DURHAM, NC — Non-small-cell lung cancer (NSCLC) patients showed significant benefit from the use of immune checkpoint inhibitors (ICIs) in a study looking at use of the therapy for five major cancer types in the VA healthcare system.

The study from the VA’s National Oncology Program, the Durham, NC, VAMC and Duke University Department of Medicine noted that ICIs “are used for an increasing number of indications across various tumor types, as well as several tumor-agnostic indications in patients with advanced cancer. Although many patients benefit from ICI therapy, others do not, highlighting a need for better predictive biomarkers.”

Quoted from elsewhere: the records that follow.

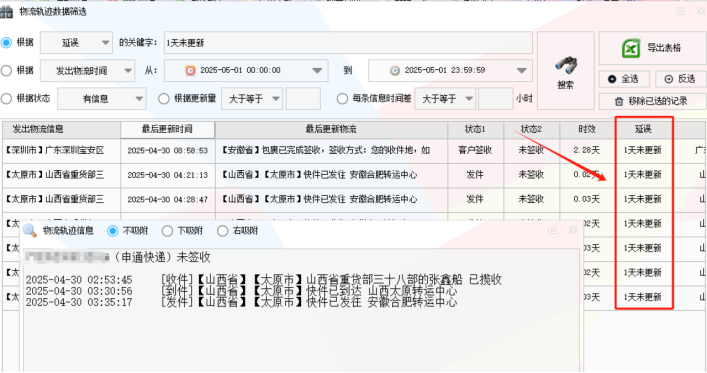Open the 延误 field dropdown
707x373 pixels.
point(77,43)
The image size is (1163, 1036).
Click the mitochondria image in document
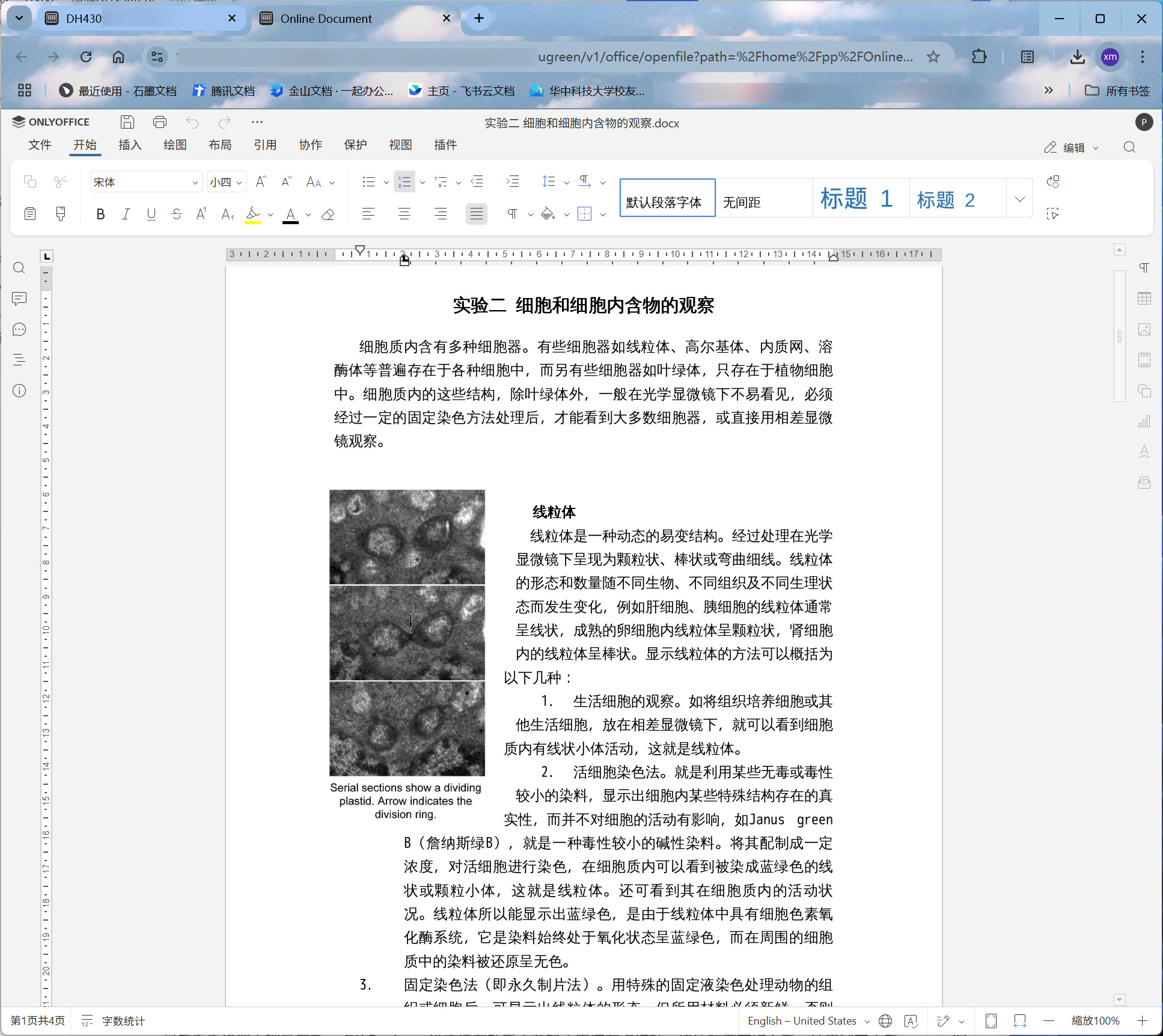click(407, 632)
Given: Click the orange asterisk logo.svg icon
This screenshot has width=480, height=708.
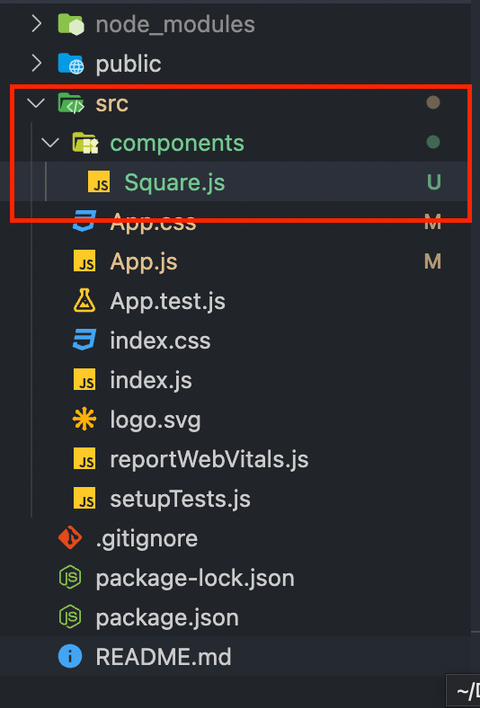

The report in JCO Precision Oncology explained that tumor mutational burden (TMB) “reflects the global number of mutations within a tumor and has been widely explored as a predictive biomarker of ICI response. The current tumor type-agnostic U. S. Food and Drug Administration approval of pembrolizumab for metastatic solid tumors defines high TMB (TMB-H) as ≥10 mut/Mb as measured by FoundationOne CDx. This fixed cutoff may not be the ideal value across all solid tumors.”

The study team performed a retrospective analysis of the association of survival outcomes with TMB in patients treated with ICI for five major cancer types – NSCLC, head and neck (H&N), urothelial, melanoma or esophageal/gastric — using real-world data from the VA.

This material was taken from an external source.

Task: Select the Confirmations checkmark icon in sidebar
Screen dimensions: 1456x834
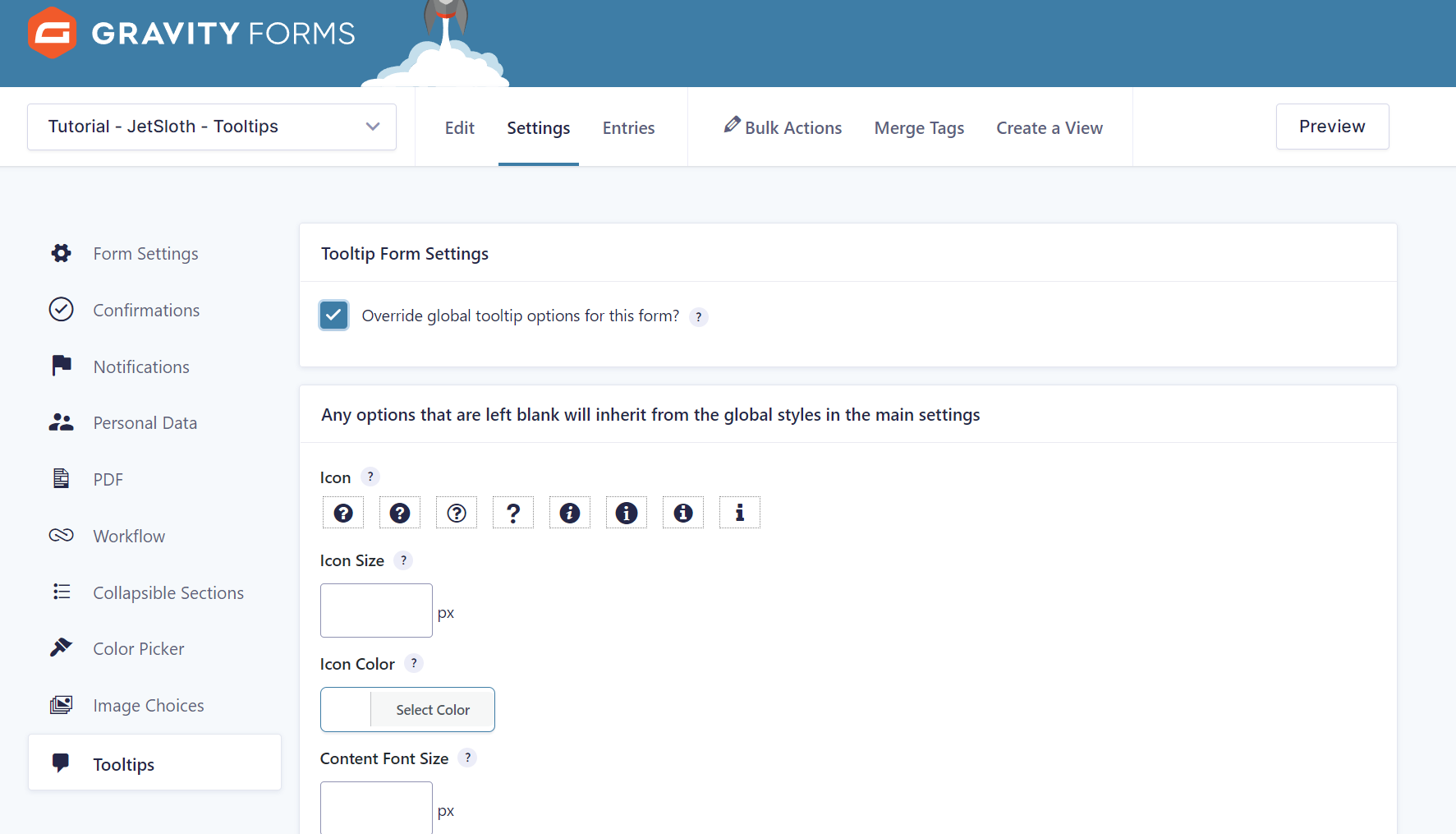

Results indicated that overall survival (OS) was significantly longer for patients with TMB-H vs. TMB low tumors in NSCLC (n = 1,593), head and neck (H&N) cancer (n = 222), and urothelial cancer (n = 332). On the other hand, overall survival was not significantly different based on TMB status in melanoma (n = 207) or esophageal/gastric cancer (n = 248).

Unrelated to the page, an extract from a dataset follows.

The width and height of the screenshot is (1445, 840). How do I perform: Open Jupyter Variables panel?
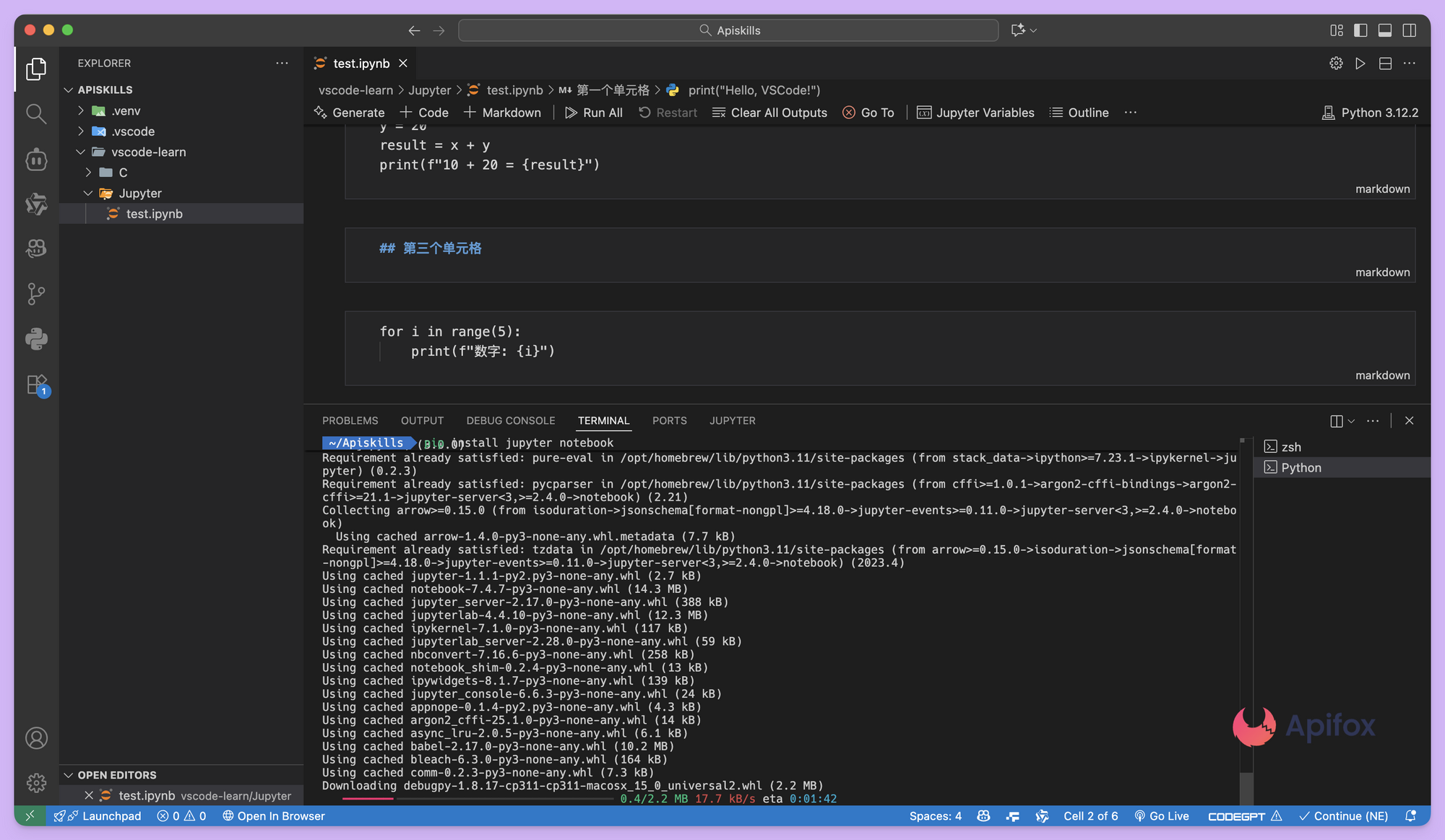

“Consistent with previous studies, a predictive value of TMB ≥10 mut/Mb for ICI response was found in NSCLC and H&N, but not in esophageal/gastric cancer,” the authors wrote. “Although inconclusive in the literature, significant association was found in urothelial cancer. The predictive value of TMB in melanoma was inconclusive. Our analysis does not support the use of a fixed threshold for TMB as a standalone predictive biomarker for ICI across all solid tumors.”

 

  1. Scobie MR, Zhou KI, Ahmed S, Kelley MJ. Utility of Tumor Mutational Burden as a Biomarker for Response to Immune Checkpoint Inhibition in the VA Population. JCO Precis Oncol. 2023 Sep;7:e2300176. doi: 10.1200/PO.23.00176. PMID: 38039430.